Open codefromthecrypt opened 8 years ago
cc @eirslett @kristofa @prat0318 @liyichao @anuraaga @basvanbeek @abesto thoughts?
For example, right now, if too many writes go to Elasticsearch, we get logs like this. Seems that in Kafka, we could have an opportunity to just read less..
org.elasticsearch.common.util.concurrent.EsRejectedExecutionException: rejected execution of org.elasticsearch.transport.TransportService$4@3b438fe4 on EsThreadPoolExecutor[index, queue capacity = 200, org.elasticsearch.common.util.concurrent.EsThreadPoolExecutor@6ed30c21[Running, pool size = 8, active threads = 8, queued tasks = 200, completed tasks = 72]]
Sounds like a good idea to me!
Just curious, we are thinking modifying just kafka transport because it can handle throttling and none of http/scribe can, correct?
Overall, looks a good idea.
@prat0318 exactly
Hi, any update ?
Here's the current thinking.
So Kafka implies running zookeeper. We have an adaptive sampler which uses zookeeper to store the target rate that the storage layer is capable of. We could re-use this code to rate limit kafka consumers (and/or drop), without adding a new service dependency (because kafka already needs zookeeper).
There's a problem we might have, which is that kafka marks slow consumers dead (I hear).
thoughts?
nows a good time to start working on this, since the elasticsearch code is stabilizing cc @openzipkin/elasticsearch
easiest dead simple start on this is to make storage block the kafka stream loop
Is there something 3rd lib can support Kafka with Zipkin?
If you look at zipkin-aws and zipkin-azure in both cases you can add a custom collector. So yes you could make a third party kafka collector that does backpressure nicely. However it would be even nicer to contribute such a change upstream as all we are missing is hands to help!
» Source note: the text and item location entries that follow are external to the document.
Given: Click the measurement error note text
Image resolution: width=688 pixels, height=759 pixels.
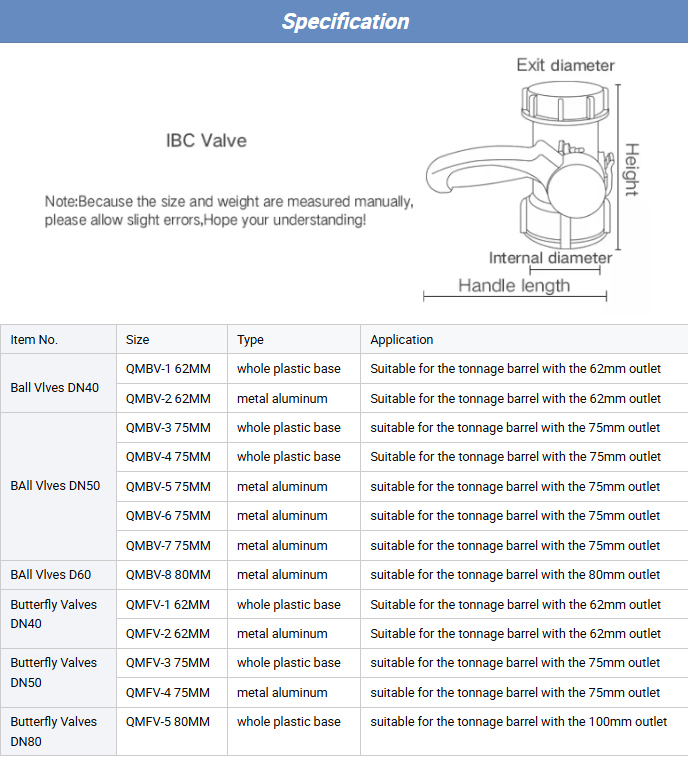Looking at the screenshot, I should point(228,210).
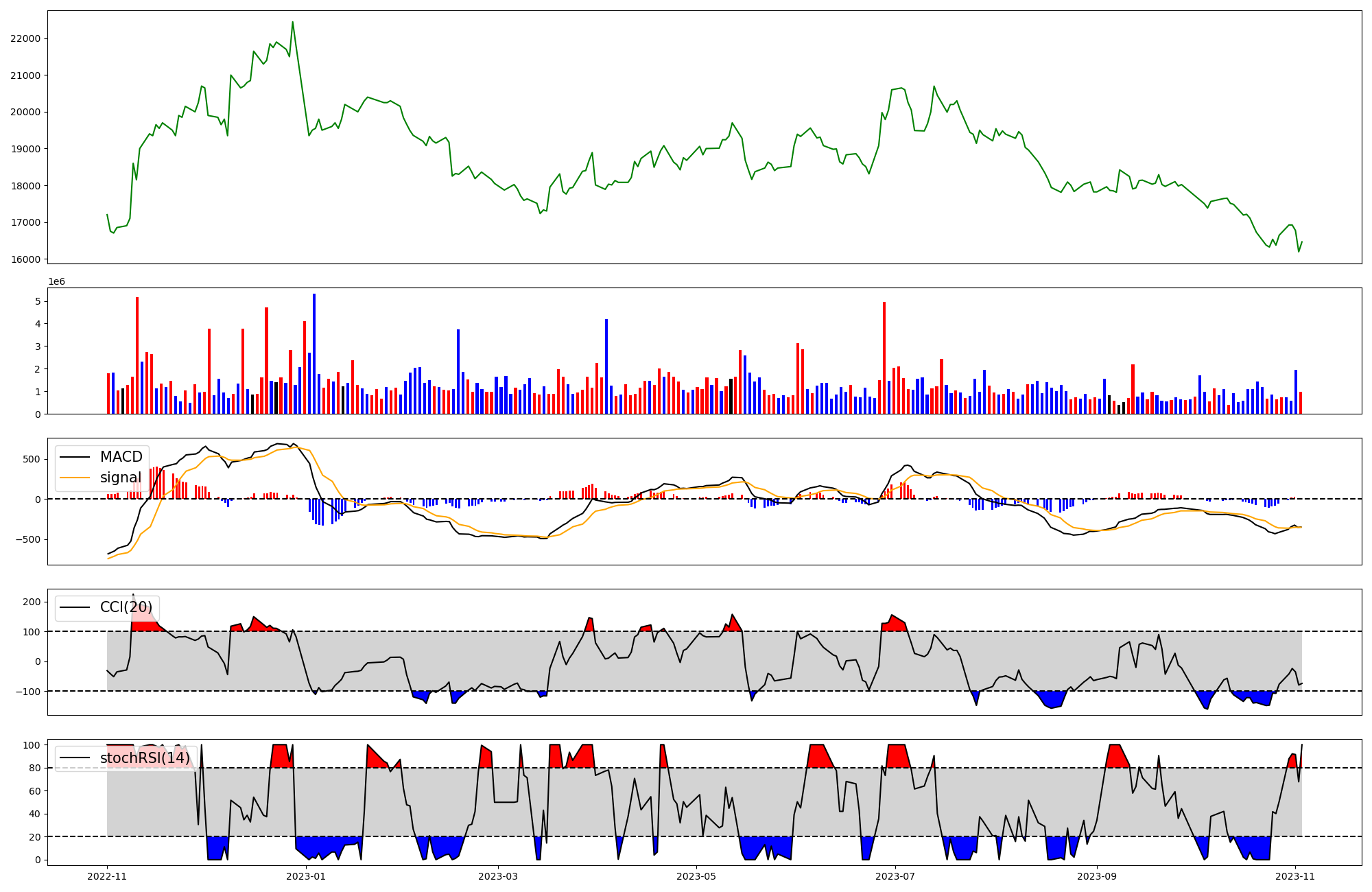Click the CCI(20) legend entry
Image resolution: width=1372 pixels, height=892 pixels.
[126, 607]
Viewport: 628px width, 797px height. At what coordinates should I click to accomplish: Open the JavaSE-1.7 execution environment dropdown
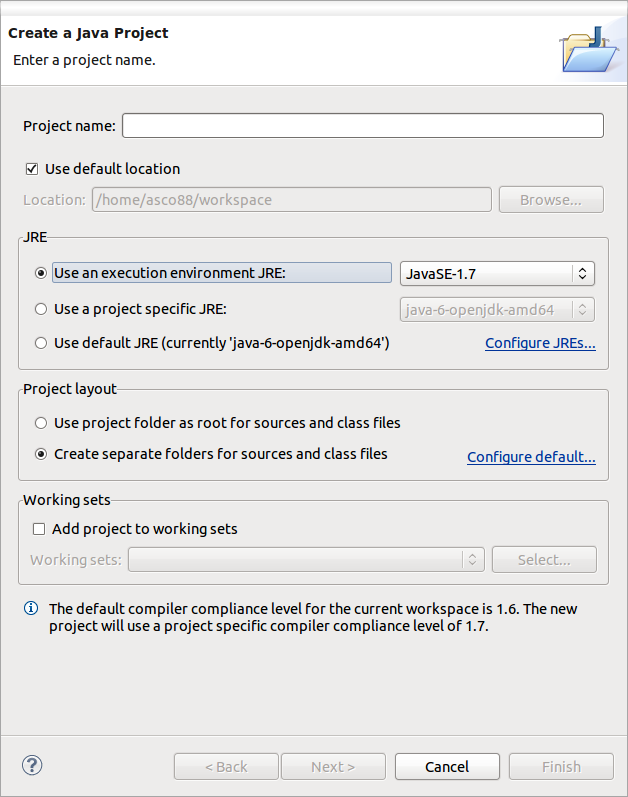[x=497, y=273]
On 14 Mar 2017 10:33, "宋鑫" notifications@github.com wrote:
Is there something 3rd lib can support Kafka with Zipkin?
— You are receiving this because you authored the thread. Reply to this email directly, view it on GitHub https://github.com/openzipkin/zipkin/issues/1181#issuecomment-286354335, or mute the thread https://github.com/notifications/unsubscribe-auth/AAD610BJdzbqwIHbf0JVZerha96nhgr_ks5rllDegaJpZM4JKK1i .
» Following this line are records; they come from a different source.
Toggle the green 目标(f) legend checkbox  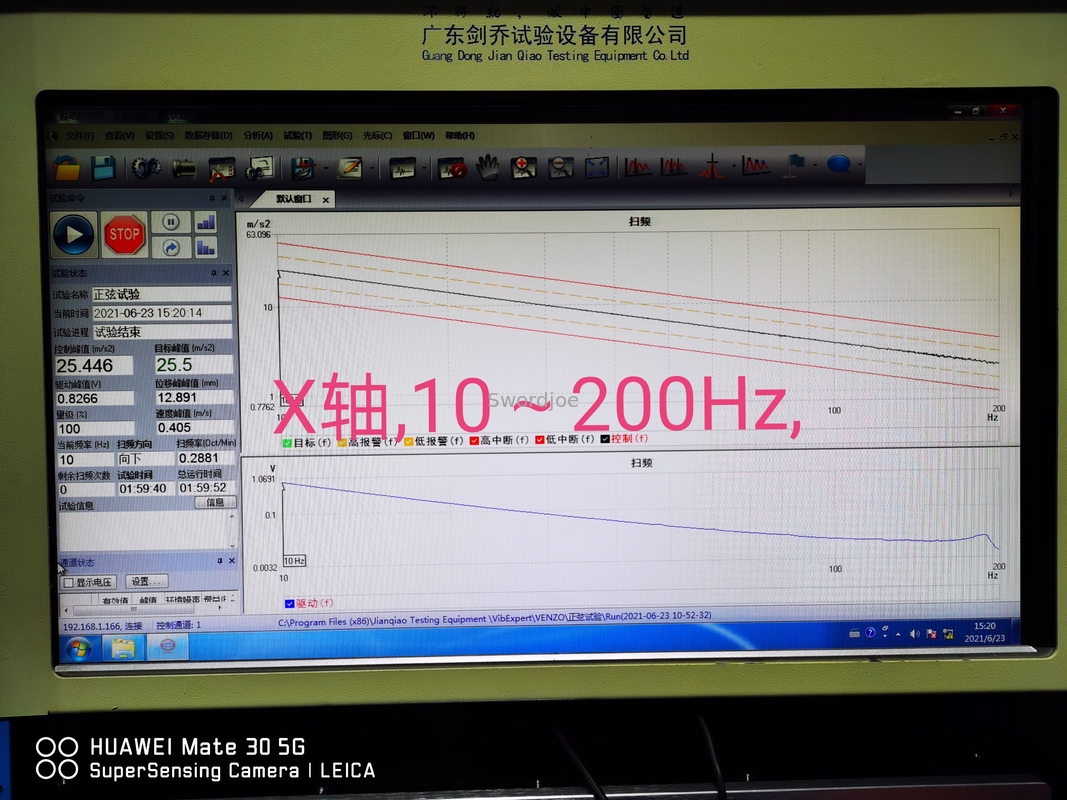coord(287,440)
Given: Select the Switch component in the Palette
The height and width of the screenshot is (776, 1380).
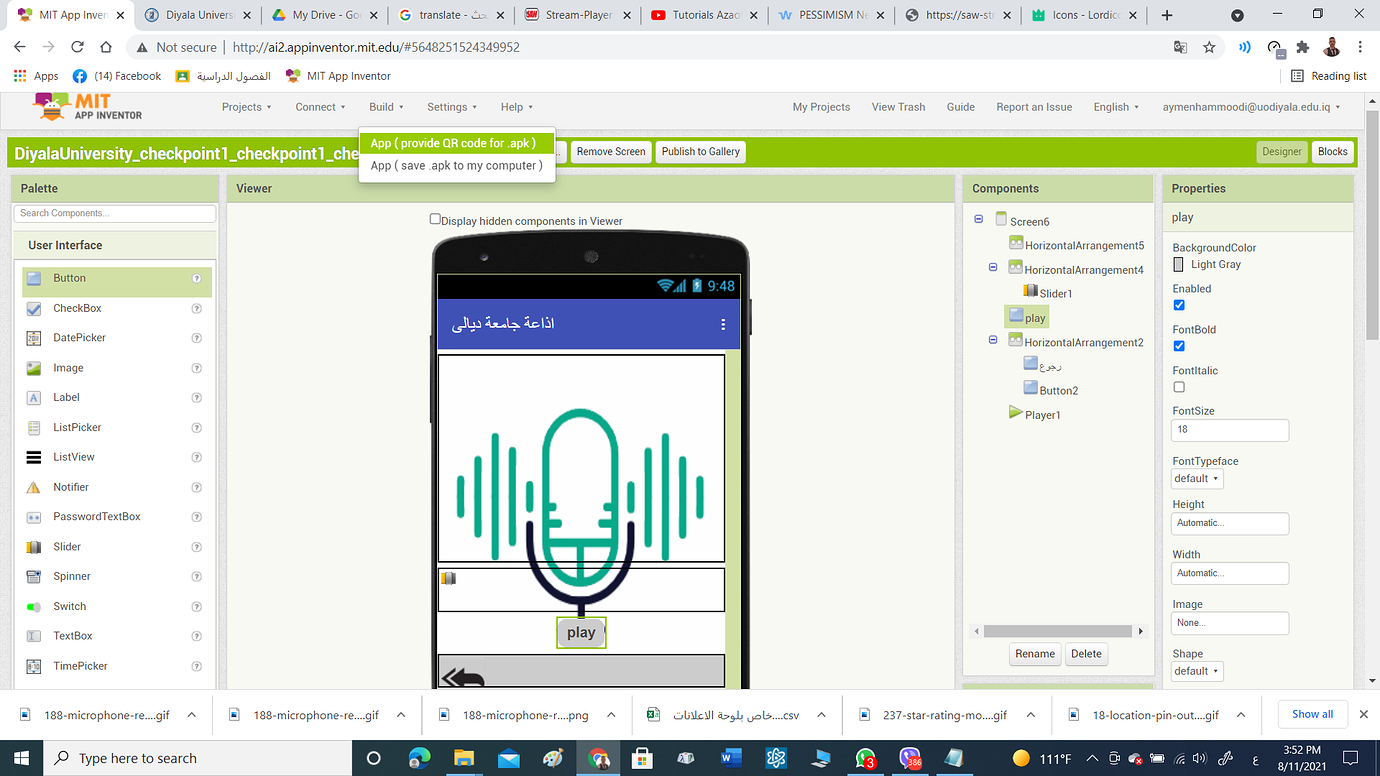Looking at the screenshot, I should 69,606.
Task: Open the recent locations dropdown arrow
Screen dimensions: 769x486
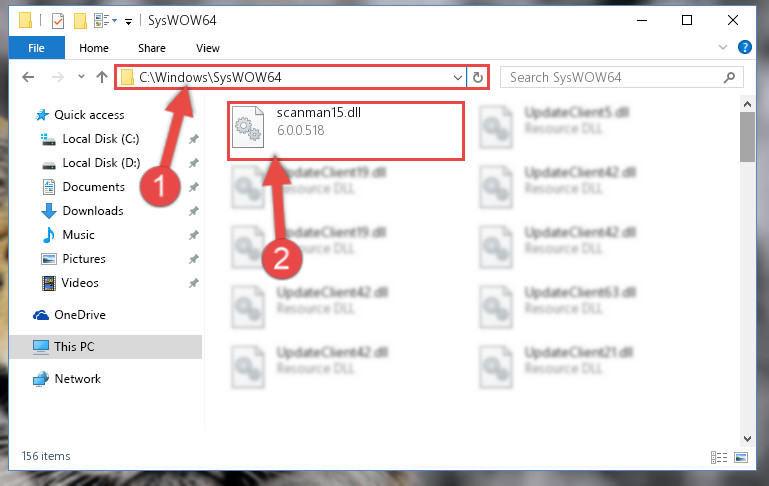Action: tap(81, 77)
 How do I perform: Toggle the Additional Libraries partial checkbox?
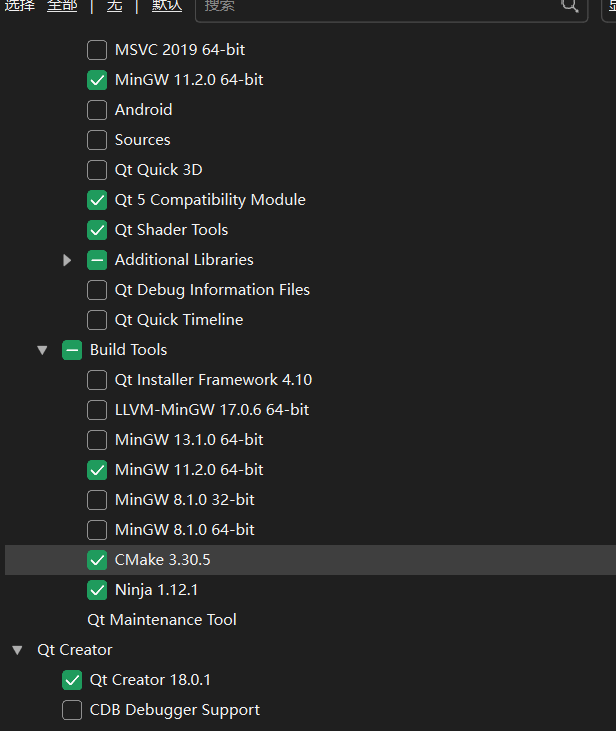pos(97,260)
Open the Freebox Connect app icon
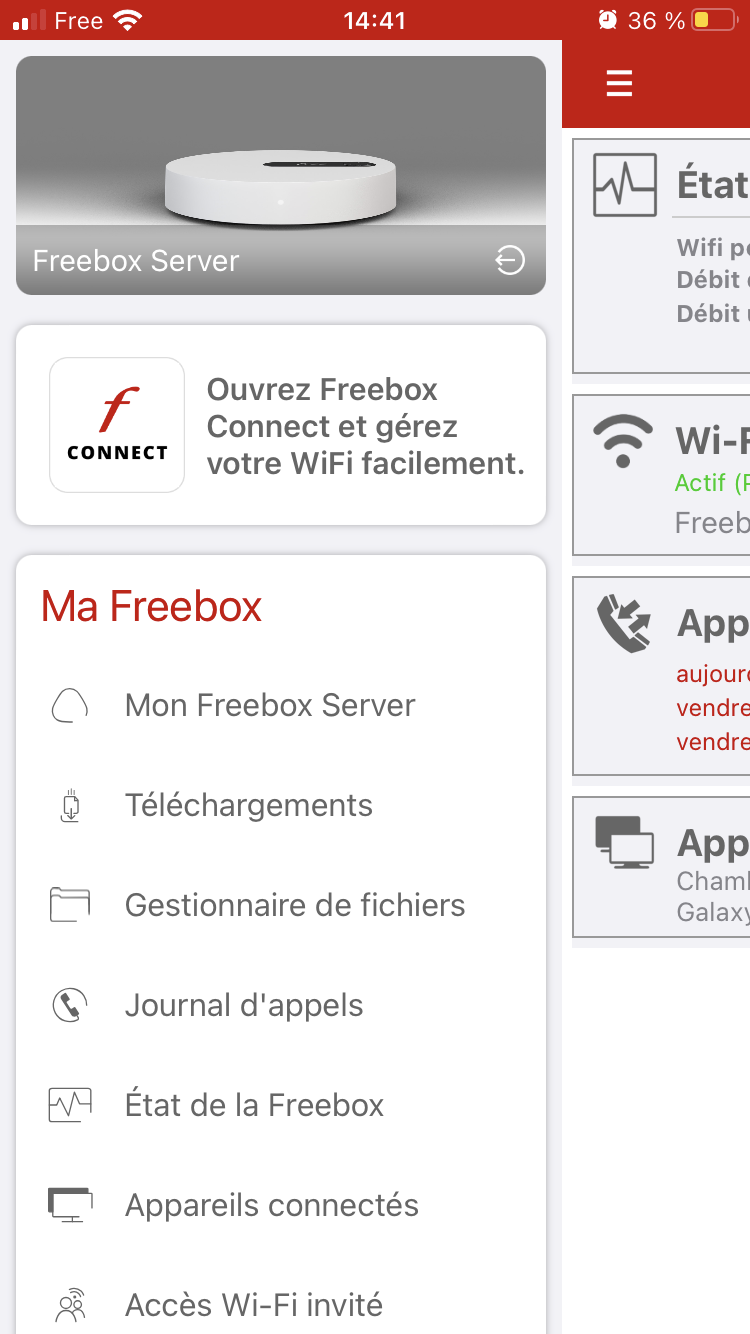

Kafka will only hand you the messages as fast as you can receive them, so indeed, if backpressure is ever needed we could make a blocking version of the collector.
There's a problem we might have, which is that kafka marks slow consumers dead (I hear).
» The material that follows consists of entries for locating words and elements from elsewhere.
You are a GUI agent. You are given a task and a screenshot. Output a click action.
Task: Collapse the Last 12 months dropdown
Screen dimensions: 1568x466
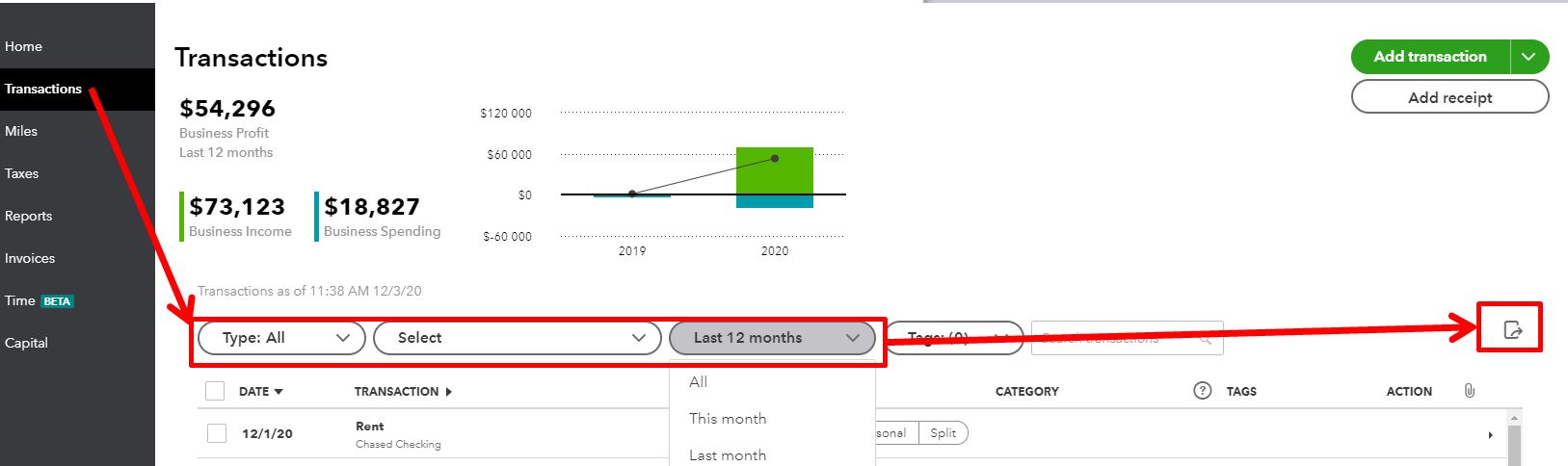point(772,338)
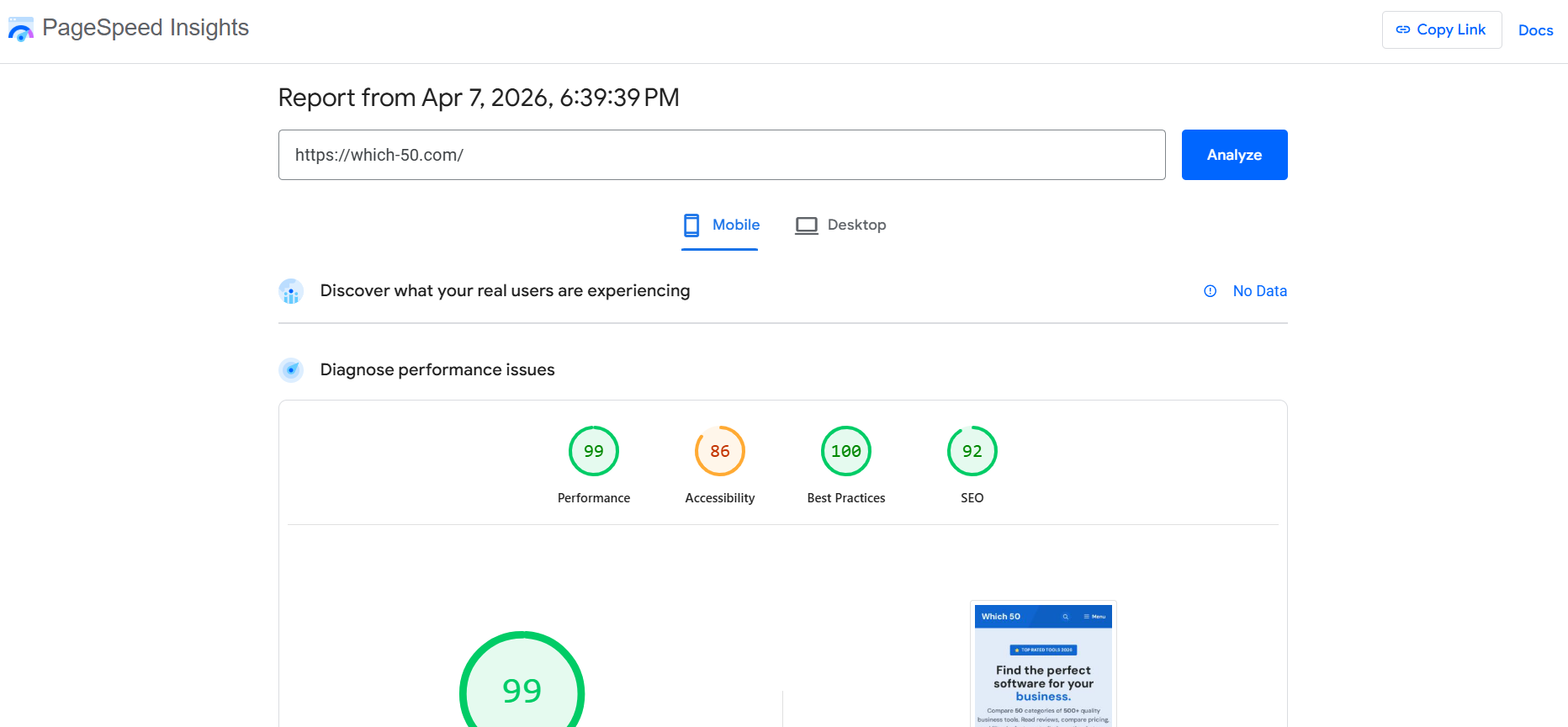Click the Discover real users heading
Screen dimensions: 1568x727
(x=505, y=291)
Indeed, this refers to https://kafka.apache.org/documentation/#max.poll.interval.ms . Default value is 5 minutes though, if the storage write from the latest message poll did not complete within 5 minutes you have other issues mkay.
http and scribe collectors accept requests, returning early. A thread will later persist to storage or error. We need to do this as we don't want to make instrumentation block.
We use the same approach in kafka at the moment, but we might want to reconsider it.
Right now, a surge in writes to elasticsearch will result in errors, as elasticsearch threads drop messages it can't store. Instead of reading more than we know we can store.. why don't we slow down and consume from kafka at the rate we can store?
For example, we could implement backpressure by linking the storage operations to the kafka consumer threads. If storage operations slow down, the kafka queue will build up, something relatively easy to monitor.
Any thoughts on the idea or other alternatives?